5. Oh yeah?! David Harsanyi hits back. From his rebuttal:

I don't think it's worth cataloging the scores of strawmen wandering around Declan Leary's piece defending Marco Rubio's illiberal turn. (I've written extensively elsewhere on the array of improvements markets have afforded Americans over the past 40 years, if anyone is interested.) But some thoughts hit me while reading it:

1. Though the anti-capitalists have near-religious certitude that consumerism, open markets, and new technologies are corroding the nation's soul, they don't really have a coherent policy agenda to combat the scourge that is modernity — at least not one they're willing to share. My naïve position is clear: economic policy should maximize economic freedom, so that most Americans can compete and thrive in an open marketplace that provides them with goods and services that allow them to live freer, healthier, more meaningful lives. How they define meaning is up to them.

The unanswered question is: What kind of policy does Rubio believe will bring back the halcyon days of the 18th century, when men spent their 40-odd years on Earth as models of probity, engaging in the dignified and productive work of tilling the land? What menu of economic reforms does Rubio propose will heal the frayed family? What laws will we pass to impel women to stay home and have more children? How will inhibiting international trade and forcing companies to invest in unproductive manufacturing jobs, as Rubio suggests, stop men from watching their cheap televisions and attending mass again? I submit it would take a New Deal–type effort in social engineering to "reimagine" the entire economy. Is that what Rubio wants?

6. Then Kevin Williamson wonders loudly about Declan's knowledge of farming. From his Corner post:

One of the few truly general laws of human behavior is that subsistence farmers given the choice will choose almost any other occupation. The farmers were not driven off their land in the United States. They left as quickly as they could. They have done the same in India, China, Mexico, and practically every other place in the world in which economic development liberated people from the privation and misery of low-capital farming. My parents and grandparents picked cotton, and I can inform you that "dignity" was not among their leading motivations — desperation and the specter of hunger were.

Stored rows →

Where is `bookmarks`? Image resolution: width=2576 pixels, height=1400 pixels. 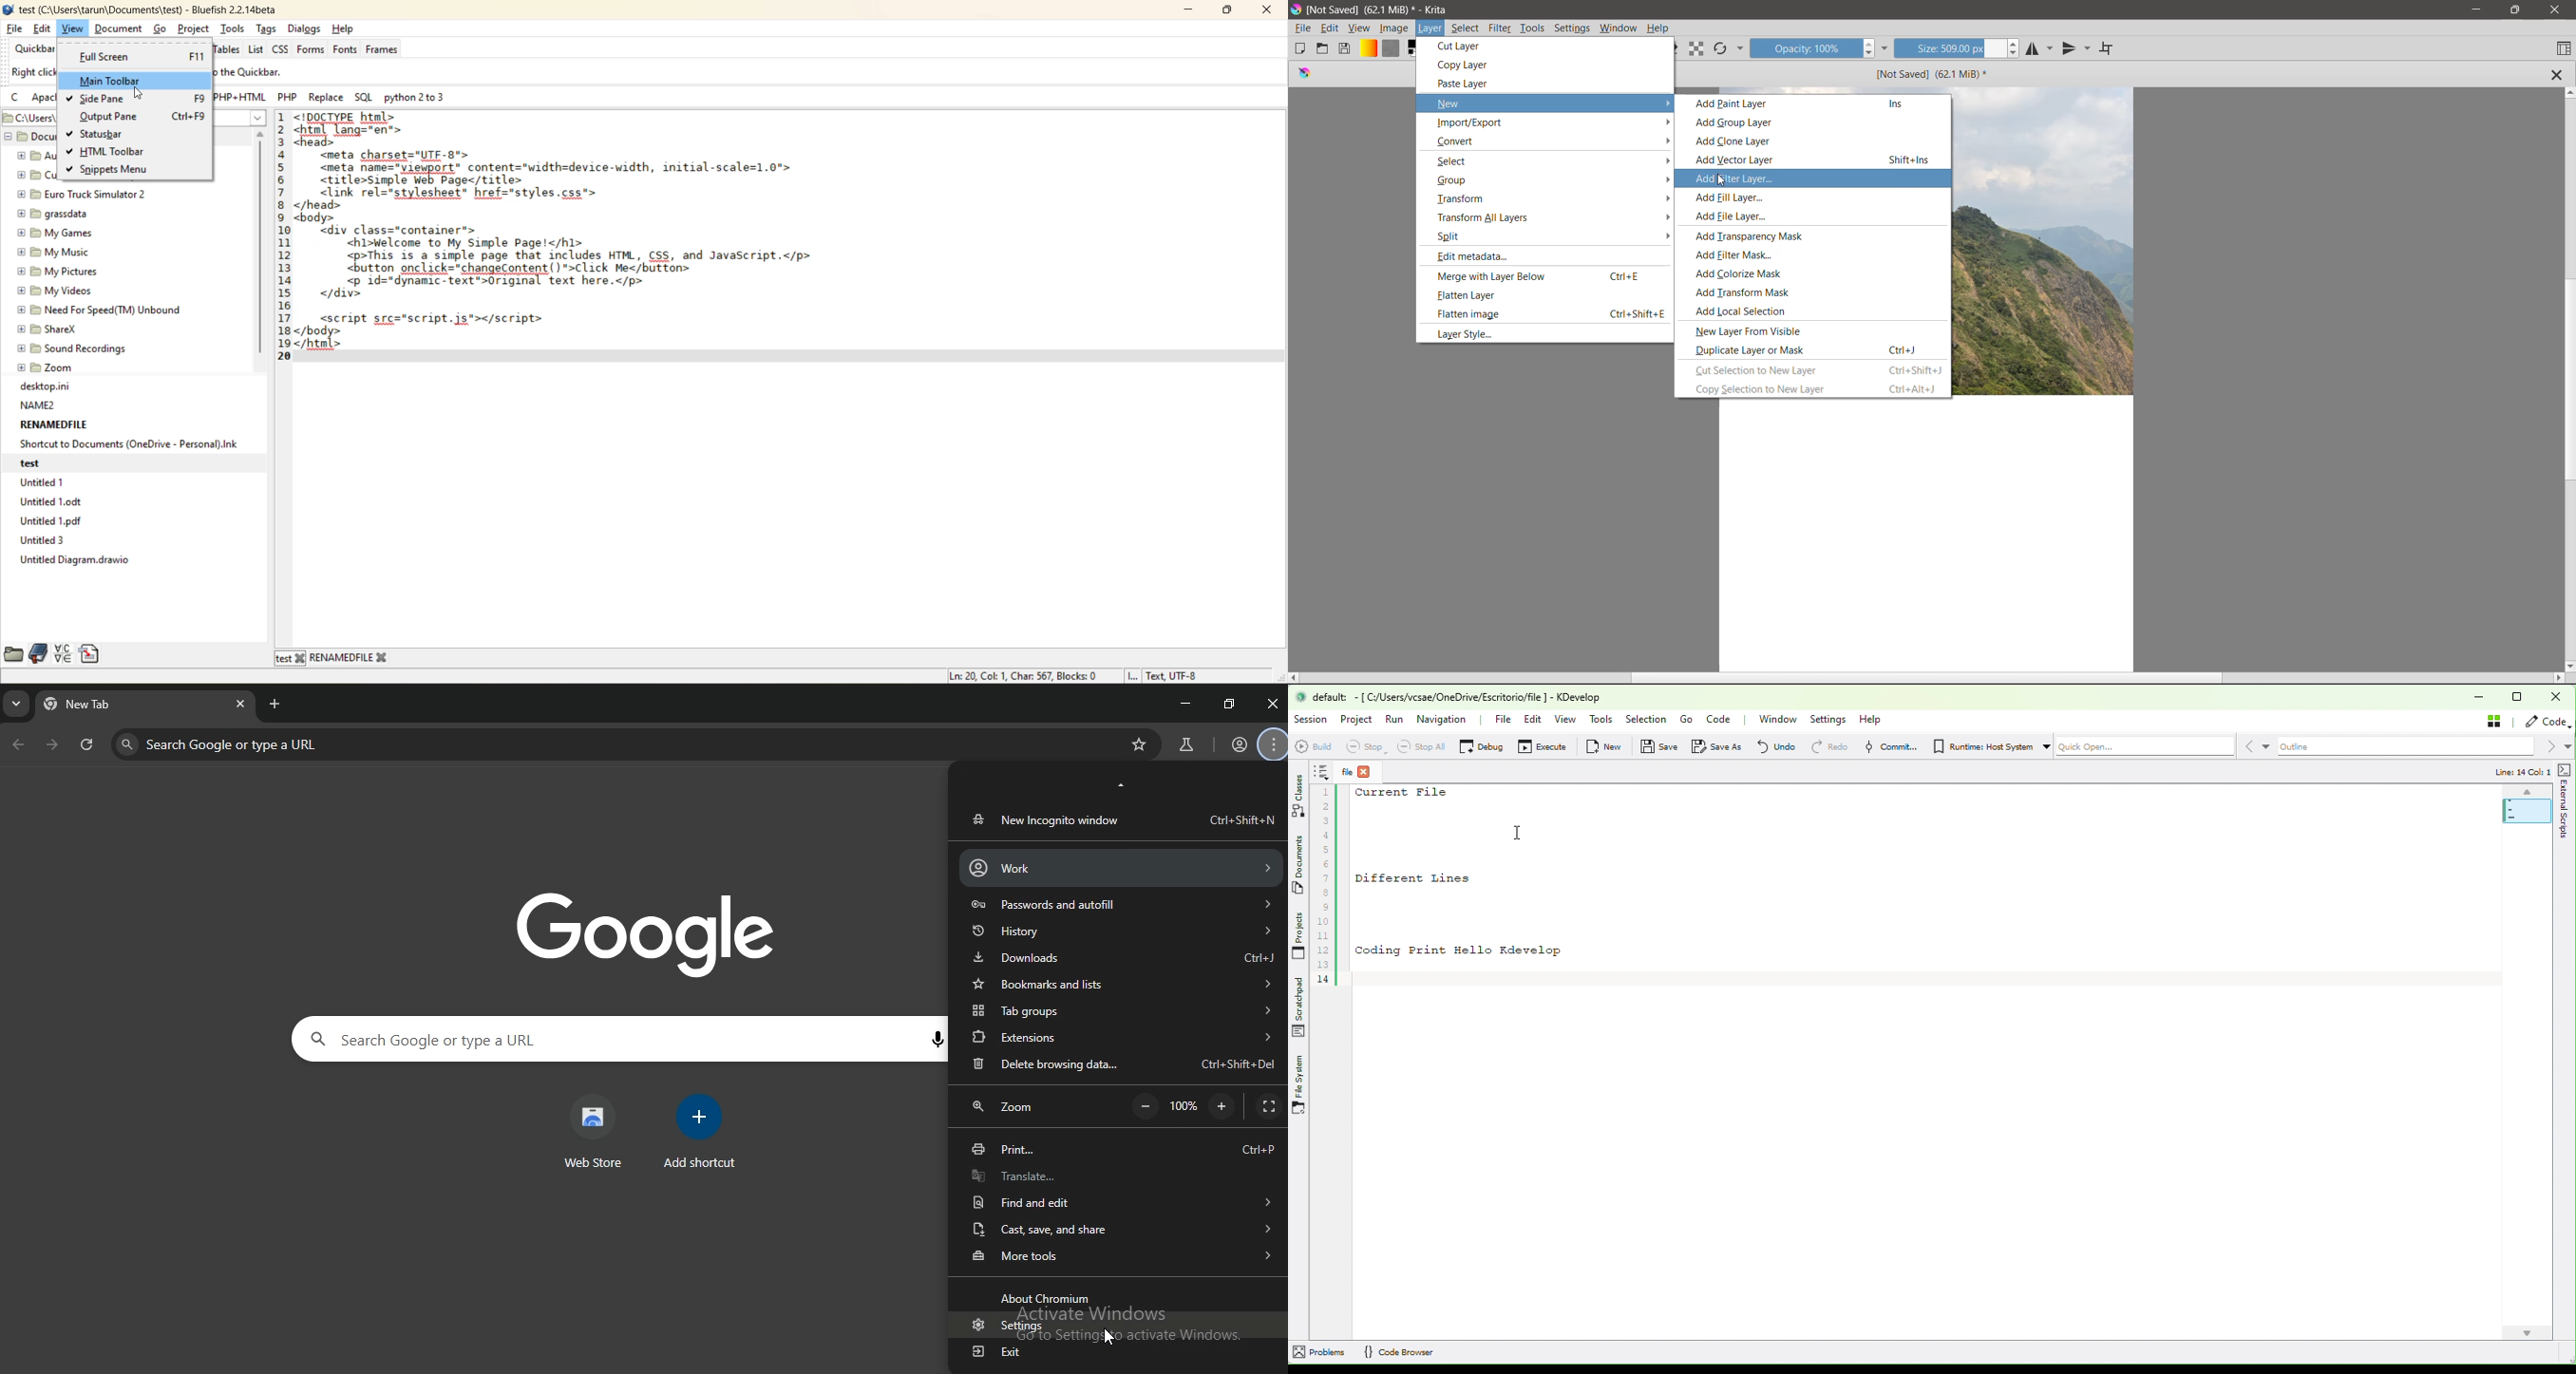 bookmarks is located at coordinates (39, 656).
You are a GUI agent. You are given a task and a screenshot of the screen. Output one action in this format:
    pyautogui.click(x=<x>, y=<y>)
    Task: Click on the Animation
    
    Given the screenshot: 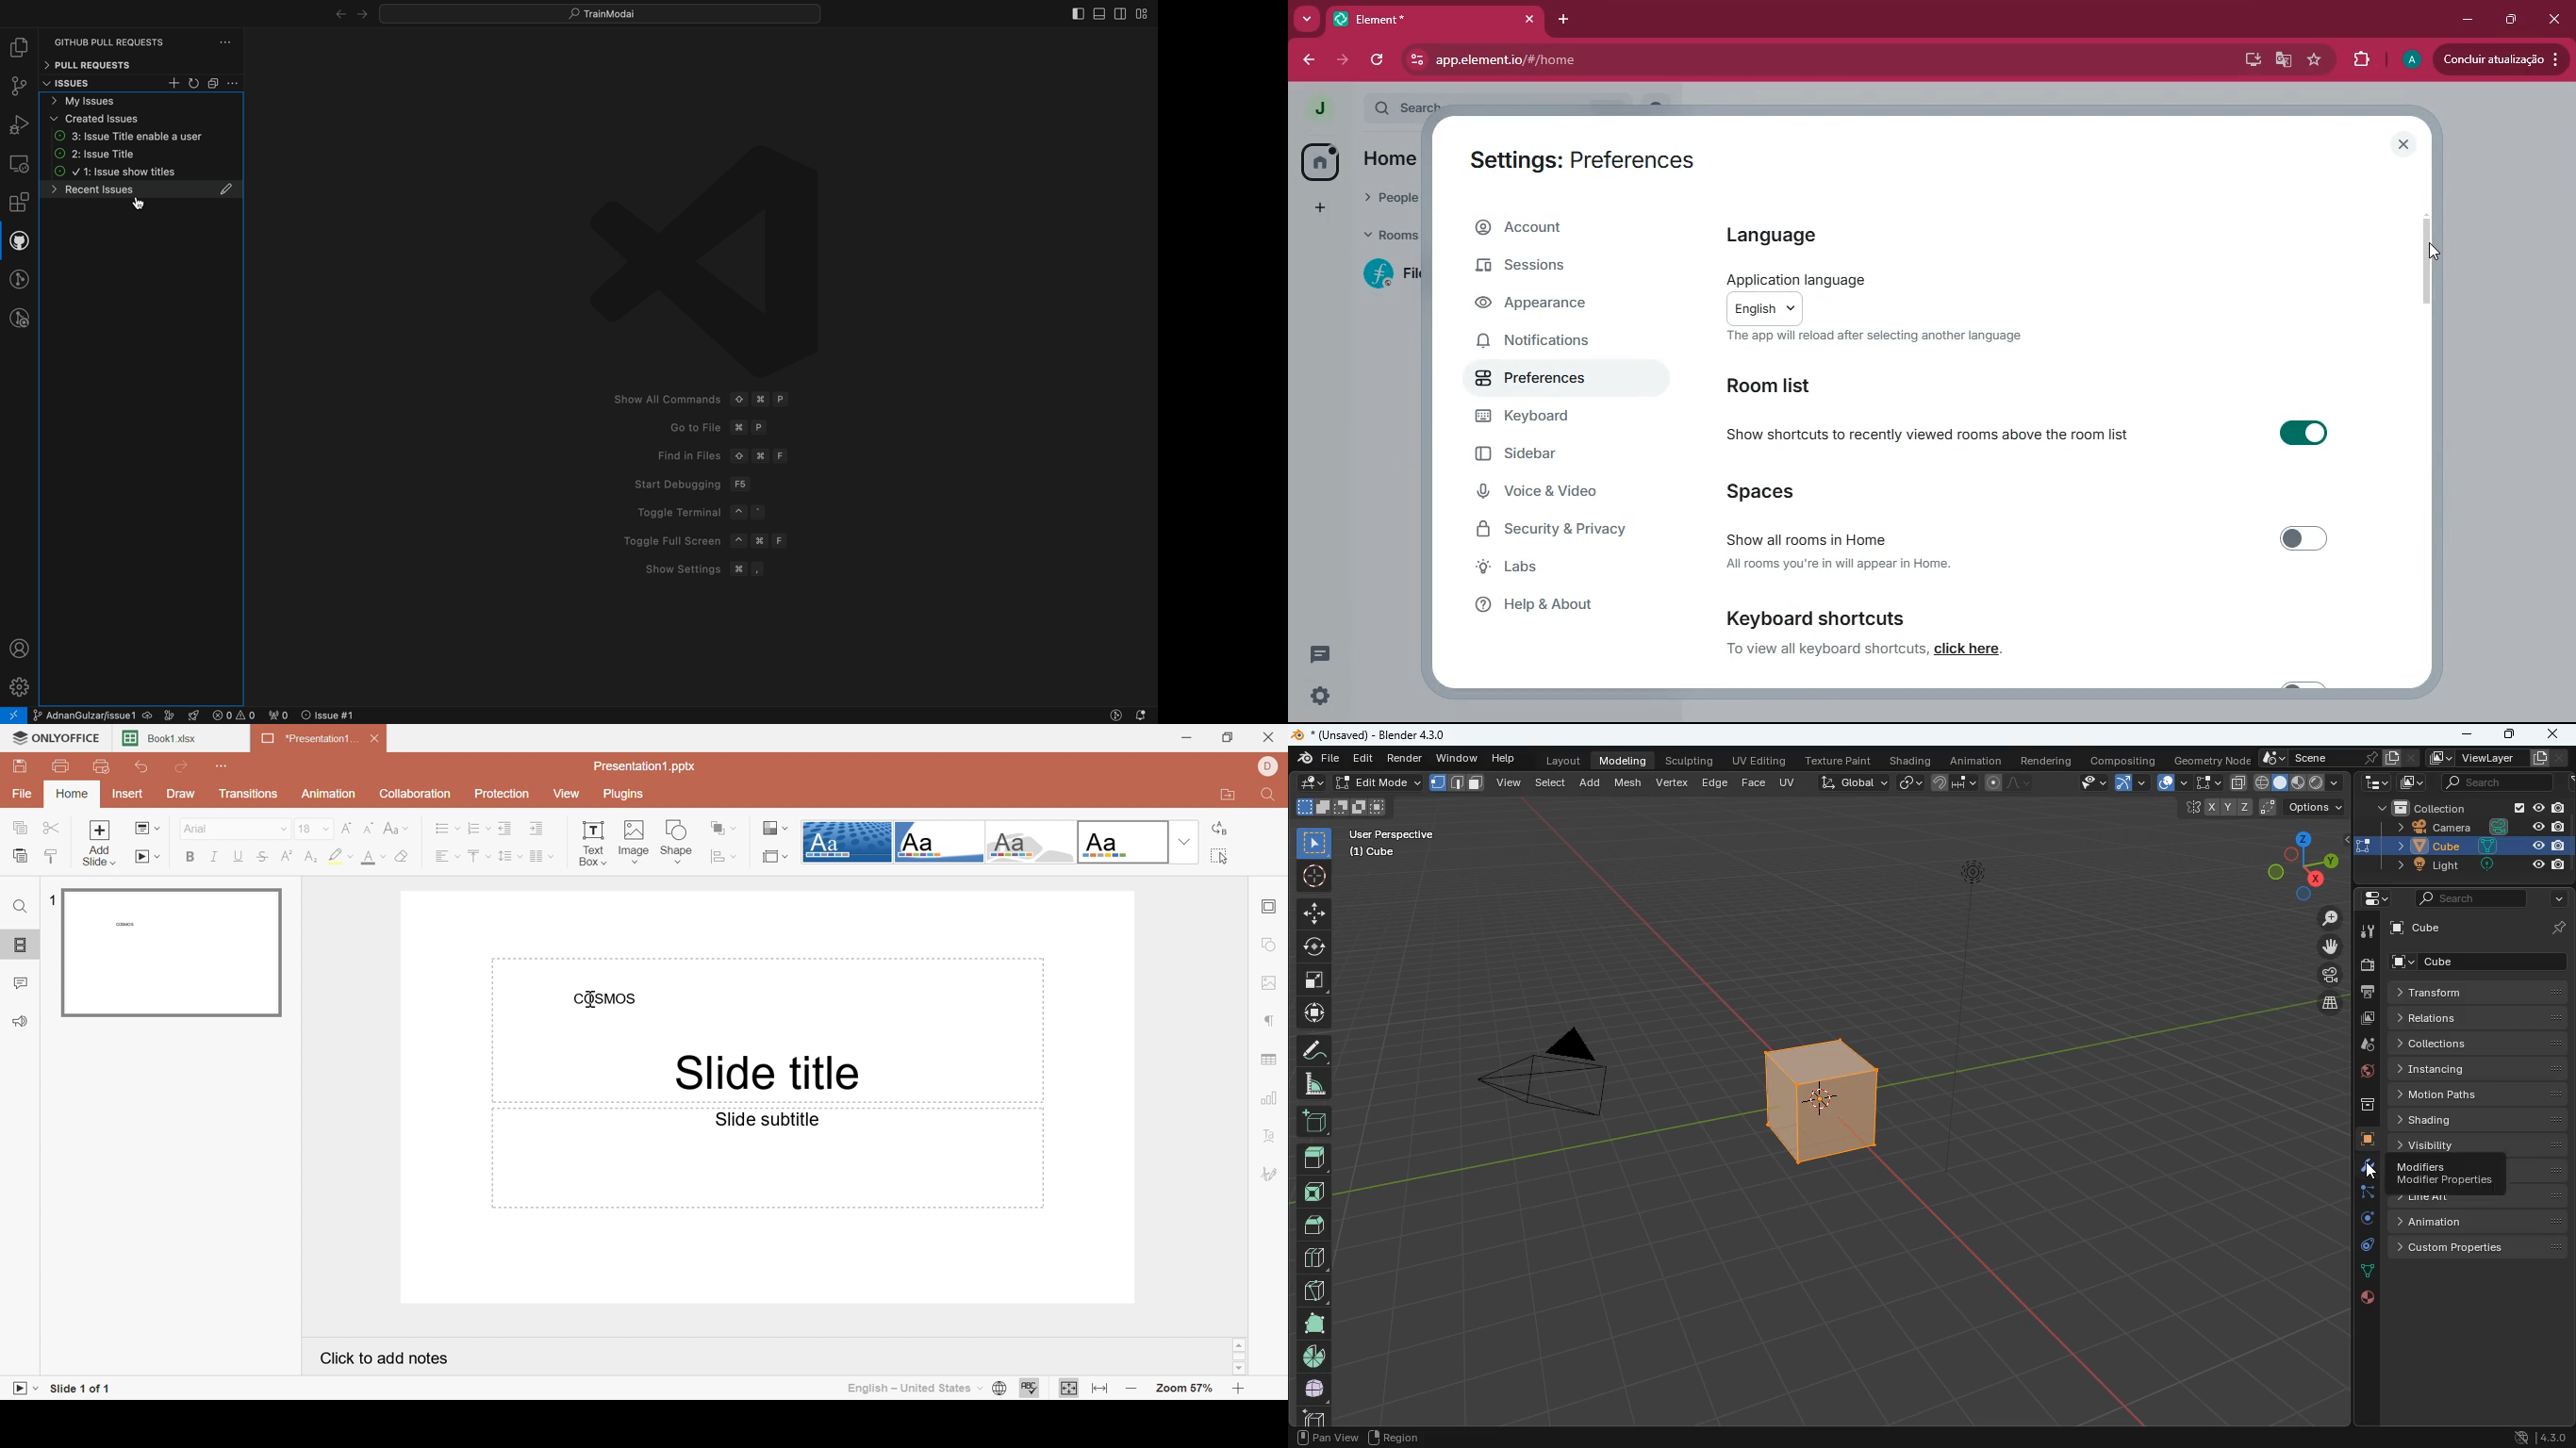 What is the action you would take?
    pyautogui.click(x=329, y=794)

Set tasks →
1. Reproduce the source text word for word, starting at "The unanswered question" and ending at "what Rubio wants?".
2. In the source text, what did the parents and grandparents of the Corner post's author pick?
3. List every country named in the source text.

Solutions for each task →
1.
The unanswered question is: What kind of policy does Rubio believe will bring back the halcyon days of the 18th century, when men spent their 40-odd years on Earth as models of probity, engaging in the dignified and productive work of tilling the land? What menu of economic reforms does Rubio propose will heal the frayed family? What laws will we pass to impel women to stay home and have more children? How will inhibiting international trade and forcing companies to invest in unproductive manufacturing jobs, as Rubio suggests, stop men from watching their cheap televisions and attending mass again? I submit it would take a New Deal–type effort in social engineering to "reimagine" the entire economy. Is that what Rubio wants?

2. Cotton.

3.
United States
India
China
Mexico